例えば,回収が難しいと判断される貸付債権については,保守的にどんどん損失処理する方が,望ましいということになります。

税務的思考

一定期間における益金(収益)と損金(費用)を適切に計算して正しい所得(利益)を算定し,これに対して課税します。この目的からすれば,どのように計算するかは,企業が勝手に決めたのでは公平でないので,税務ルール(税務法令・通達)を作り,企業はそれに従うことになります。

企業が税務ルールとは異なるルールで決算を行って利益を出しても,それ自体は問題ありません。なぜなら,法人税の申告書で会社が計算した利益を税務ルールで計算した所得に計算しなおして(申告調整)税金を納めてくれれば同じことだからです。

計算にはいろいろな判断が伴いますが,税務当局とのトラブルを避けようとすると,主観面より客観面を重視した判断,所得が大きくなるほうの判断をする傾向にあります。

例えば,売掛金の回収が難しいから経理上は損失処理したものの,税務ルールに照らすとそれが損金として認められないリスクを否定できないので,法人税の申告書ではその損失はないものとして,調整することがあります。
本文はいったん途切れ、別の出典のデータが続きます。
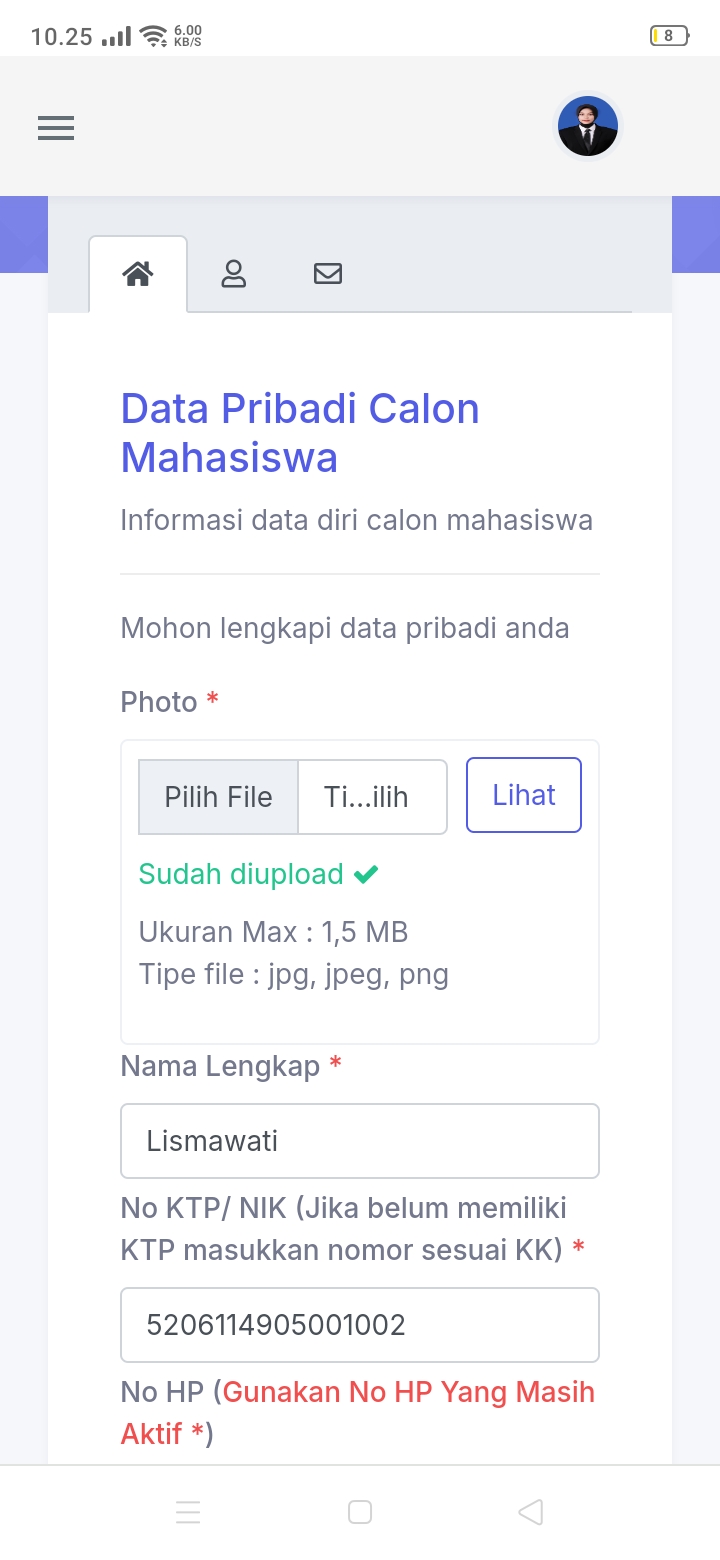Tap the cellular signal bars icon
Image resolution: width=720 pixels, height=1560 pixels.
tap(117, 38)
なお,法人税申告書は「別表1」「別表4」など多数の別表から構成されます。よって,申告書での調整計算を「別表調整」ということも多いです。

ちなみに,この会計と税務の調整によって生じる利益と税額のアンバランスを経理上で反映させる会計処理,これが税効果会計です。

実務上の留意点

特定の企業が,真にその企業の実情にあったオリジナリティあふれる会計ルールに従って収益や費用を計算すれば,ある意味で理想かもしれません。しかし,そのオリジナリティが過ぎれば,企業によってバラバラな決算になってしまいます。
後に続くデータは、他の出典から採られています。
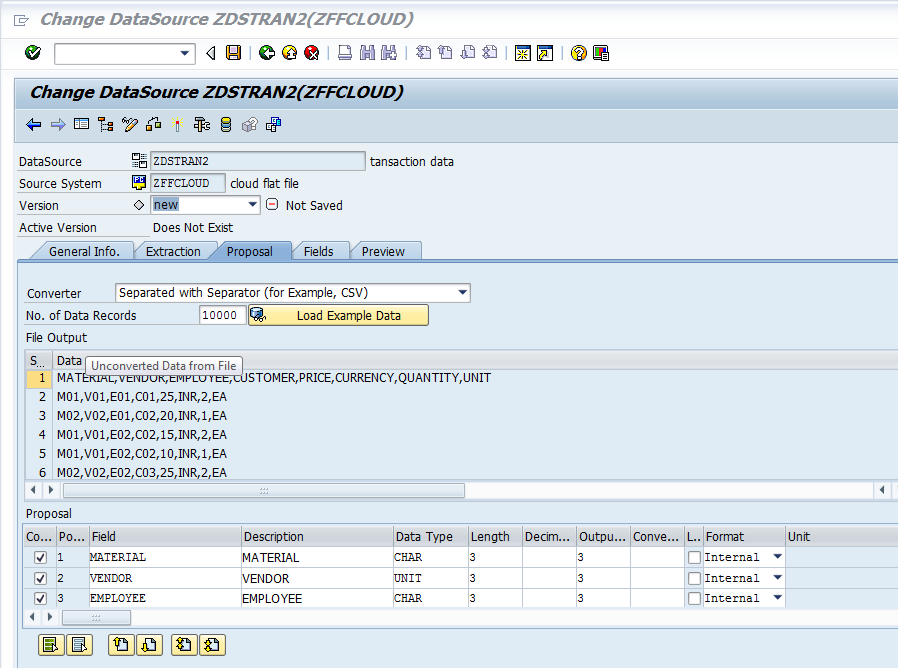Viewport: 898px width, 668px height.
Task: Click the No. of Data Records input field
Action: pyautogui.click(x=221, y=313)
そこで,会計ルールはある程度のオリジナリティはあっても,全体として一般に受け入れられるような公正妥当なものでなければなりません。

ところで,実務では長い間税務ルールとほとんど一致するやり方で経理処理が行われてきました。なぜなら,税務ルールに従って経理処理すれば,そのルールは会計と目的は違っても一応公正妥当であるし,何より税務ルールとは異なる処理をすれば,法人税の申告書で調整を行わなければならず,また,現場サイドでは計算経済性の問題もありました。

税務ルールとは異なる処理をすれば,法人税の申告書で調整がされるため,会計用と税務用の「二重管理」をするのに多くの負担がかかるからです。
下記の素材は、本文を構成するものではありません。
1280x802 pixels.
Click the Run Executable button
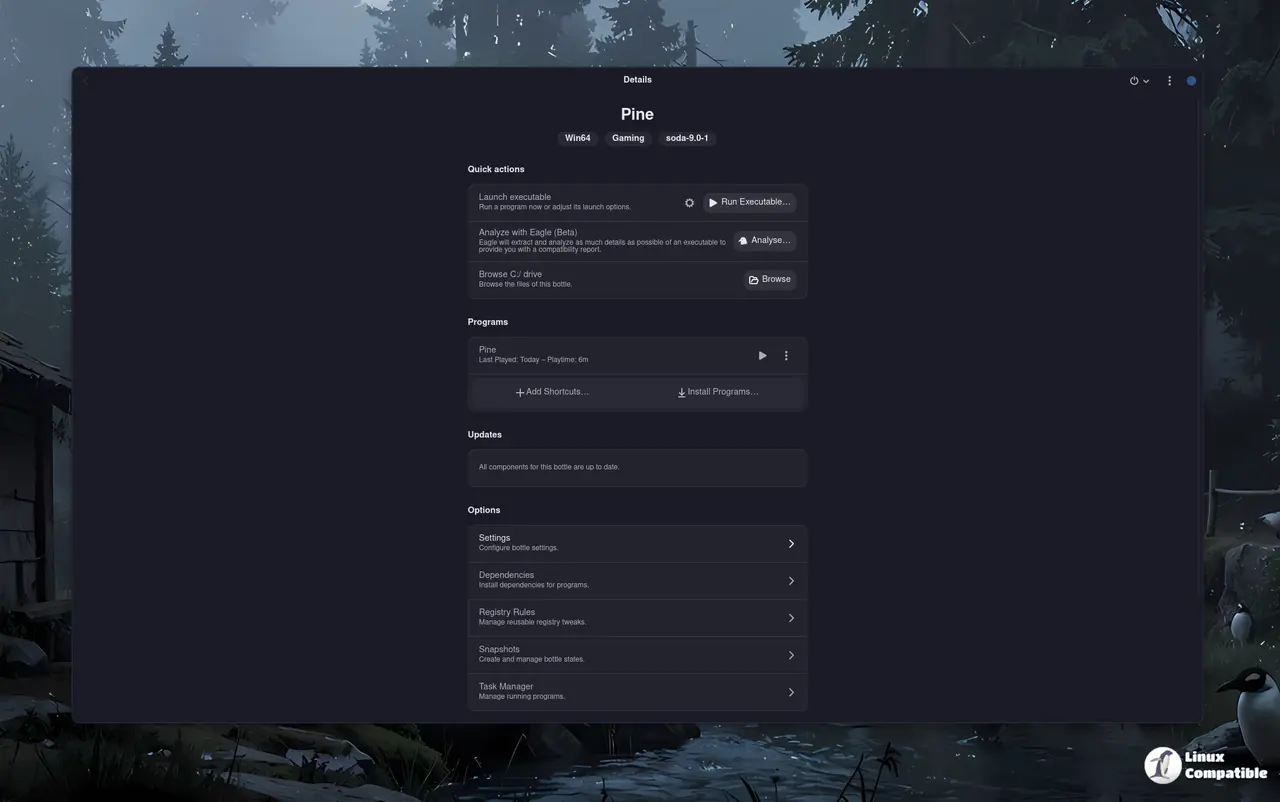tap(749, 202)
とはいえ,やはり会計と税務の目的は違うわけで,会計ルールも一般に公正妥当な範囲であれば,それぞれ企業の特性や実情に応じて利益を算定すべきです。しかも,ITの急速な発達により,計算経済性の(少なくともハード面の)問題はかなり解決されています。とすれば,法人税の申告書できちんと調整ができていれば,税務ルールべったりの会計をする必然性はないということになります。